Cemaran etilen glikol pada obat sirup disinyalir sebagai salah satu penyebab gangguan ginjal akut yang berujung kematian pada anak. Gangguan ginjal akut progresif atipikal (Atypical Progressive Acute Kidney) merupakan gangguan yang gempar dibicarakan sebab menewaskan seratus lebih anak di Indonesia. Kementerian Kesehatan mencatat bahwa di 22 provinsi yang ada di Indonesia, terdapat 241 anak menderita gangguan gagal ginjal dan 133 di antaranya meninggal dunia. Gangguan ginjal akut yang menyebabkan kematian tersebut diduga kuat terjadi karena adanya kandungan senyawa ethyleme glycol (EG), diethylene glycol (DEG) dan ethylene glycol butyl ether (EGBE) pada obat sirup. Hal ini diafirmasi oleh Menteri Kesehatan Republik Indonesia, Budi Gunadi Sadikin yang menyatakan, dari 11 anak yang diperiksa di Rumah Sakit Cipto Mangunkusumo (RSCM) gangguan ginjal akut ini terjadi karena adanya senyawa-senyawa tersebut.
Kementerian Kesehatan Republik Indonesia (Kemenkes RI) menanggapi permasalahan tersebut dengan mengeluarkan Keputusan (SK) Direktur Jenderal Pelayanan Kesehatan Nomor HK.02.02/I/3305/2022 tentang Tata Laksana dan Manajemen Klinis Gangguan Ginjal Akut Progresif Atipikal (Atypical Progressive Acute Kidney Injury) Pada Anak di Fasilitas Pelayanan Kesehatan. Terlihat pada poin menimbang, keputusan ini dibuat untuk menanggapi gangguan ginjal akut dan melakukan antisipasi yang efektif dan efisien. SK tersebut menguraikan beberapa tahapan dalam deteksi dini dan tata laksana klinis terhadap gangguan ginjal akut yang.menyerang anak. Tahapan pertama, yakni deteksi dini pra-rumah sakit. Tahapan ini terdiri atas dua, yaitu pertama, pengenapan gejala yang dilakukan oleh masyarakat, kemudian kedua, Pelayanan Kesehatan Tingkat Pertama (FKTP) atas gejala yang ditemukan masyarakat. Tahapan kedua, yakni Rekomendasi Tata Laksana Klinis di Rumah Sakit. Tahapan ini menguraikan prosedur penanganan tata laksana klinis untuk pasien anak pra rujukan dan di rumah sakit rujukan.

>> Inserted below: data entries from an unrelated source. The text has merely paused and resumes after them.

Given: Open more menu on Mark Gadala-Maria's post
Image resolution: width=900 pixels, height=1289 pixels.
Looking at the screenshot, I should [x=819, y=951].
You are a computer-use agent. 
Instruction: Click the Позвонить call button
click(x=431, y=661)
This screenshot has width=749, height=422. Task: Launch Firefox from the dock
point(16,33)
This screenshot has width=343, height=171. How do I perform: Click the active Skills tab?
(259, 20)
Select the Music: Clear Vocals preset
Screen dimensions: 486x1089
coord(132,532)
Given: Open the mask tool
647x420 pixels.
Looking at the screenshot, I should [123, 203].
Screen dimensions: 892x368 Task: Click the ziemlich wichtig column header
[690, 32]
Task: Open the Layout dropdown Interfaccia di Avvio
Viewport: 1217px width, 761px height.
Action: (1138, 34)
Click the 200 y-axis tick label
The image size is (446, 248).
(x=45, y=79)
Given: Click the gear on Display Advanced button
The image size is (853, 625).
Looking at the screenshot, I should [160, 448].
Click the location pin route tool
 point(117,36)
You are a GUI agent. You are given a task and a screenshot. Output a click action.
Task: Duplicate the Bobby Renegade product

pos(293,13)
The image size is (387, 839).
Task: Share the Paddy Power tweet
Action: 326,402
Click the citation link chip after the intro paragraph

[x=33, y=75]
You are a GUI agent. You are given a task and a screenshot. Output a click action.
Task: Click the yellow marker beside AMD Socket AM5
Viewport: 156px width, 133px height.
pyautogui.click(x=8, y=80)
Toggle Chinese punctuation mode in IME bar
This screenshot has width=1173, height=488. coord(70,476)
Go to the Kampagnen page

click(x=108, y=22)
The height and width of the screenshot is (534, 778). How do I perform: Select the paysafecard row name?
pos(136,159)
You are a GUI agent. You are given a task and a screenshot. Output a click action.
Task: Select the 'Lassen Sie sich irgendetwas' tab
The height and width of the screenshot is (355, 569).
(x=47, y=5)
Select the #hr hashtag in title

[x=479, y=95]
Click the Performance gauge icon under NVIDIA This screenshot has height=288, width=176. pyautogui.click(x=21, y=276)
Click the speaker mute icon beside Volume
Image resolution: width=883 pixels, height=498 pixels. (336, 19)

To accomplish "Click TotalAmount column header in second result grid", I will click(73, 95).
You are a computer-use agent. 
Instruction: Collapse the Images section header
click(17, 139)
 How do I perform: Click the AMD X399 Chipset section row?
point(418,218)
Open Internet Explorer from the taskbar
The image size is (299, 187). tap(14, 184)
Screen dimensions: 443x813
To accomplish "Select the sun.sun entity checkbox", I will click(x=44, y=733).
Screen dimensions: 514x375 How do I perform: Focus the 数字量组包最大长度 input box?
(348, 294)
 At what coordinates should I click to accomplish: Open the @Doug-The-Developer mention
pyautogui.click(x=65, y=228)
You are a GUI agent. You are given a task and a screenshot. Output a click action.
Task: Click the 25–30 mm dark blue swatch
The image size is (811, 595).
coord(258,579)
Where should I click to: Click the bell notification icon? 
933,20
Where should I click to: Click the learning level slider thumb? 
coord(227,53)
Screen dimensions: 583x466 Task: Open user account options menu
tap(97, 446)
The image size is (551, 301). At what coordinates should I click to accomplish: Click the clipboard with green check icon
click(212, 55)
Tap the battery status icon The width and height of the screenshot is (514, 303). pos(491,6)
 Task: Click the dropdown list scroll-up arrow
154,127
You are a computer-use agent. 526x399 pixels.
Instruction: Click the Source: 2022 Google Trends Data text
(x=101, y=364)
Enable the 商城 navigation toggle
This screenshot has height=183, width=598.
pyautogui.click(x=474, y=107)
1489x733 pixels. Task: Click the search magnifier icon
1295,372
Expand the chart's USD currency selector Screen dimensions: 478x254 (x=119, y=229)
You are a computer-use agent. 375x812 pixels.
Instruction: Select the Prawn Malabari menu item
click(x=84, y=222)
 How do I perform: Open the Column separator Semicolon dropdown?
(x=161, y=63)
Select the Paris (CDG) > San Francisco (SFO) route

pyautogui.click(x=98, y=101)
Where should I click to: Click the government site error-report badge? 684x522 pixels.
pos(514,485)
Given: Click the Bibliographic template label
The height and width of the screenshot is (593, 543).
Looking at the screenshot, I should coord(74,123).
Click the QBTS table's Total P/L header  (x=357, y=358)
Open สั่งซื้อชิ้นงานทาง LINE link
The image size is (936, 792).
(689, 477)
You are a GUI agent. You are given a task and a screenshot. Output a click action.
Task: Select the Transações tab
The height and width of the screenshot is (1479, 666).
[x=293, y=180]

Selain mengatur hal-hal tersebut, di dalam SK ini juga diuraikan mengenai definisi oprasional.gangguan ginjal akut progresif atipikal. Ada berbagai gejala yang diuraikan sebagai kemungkinan terjadinya gangguan tersebut, yaitu meliputi:
- Anak usia 0-18 tahun (mayoritas balita).
- Memiliki demam atau riwayat demam atau gejala infeksi lain dalam 14 hari terakhir.
- Didiagnosis gangguan ginjal akut yang belum diketahui etiologinya (baik pre-renal, renal, maupun post-renal) oleh Dokter Penanggung Jawab Pasien.
- Tidak mengalami kelainan ginjal sebelumnya atau penyakit ginjal kronik.
- Didapatkan tanda hiperinflamasi dan hiperkoagulasi.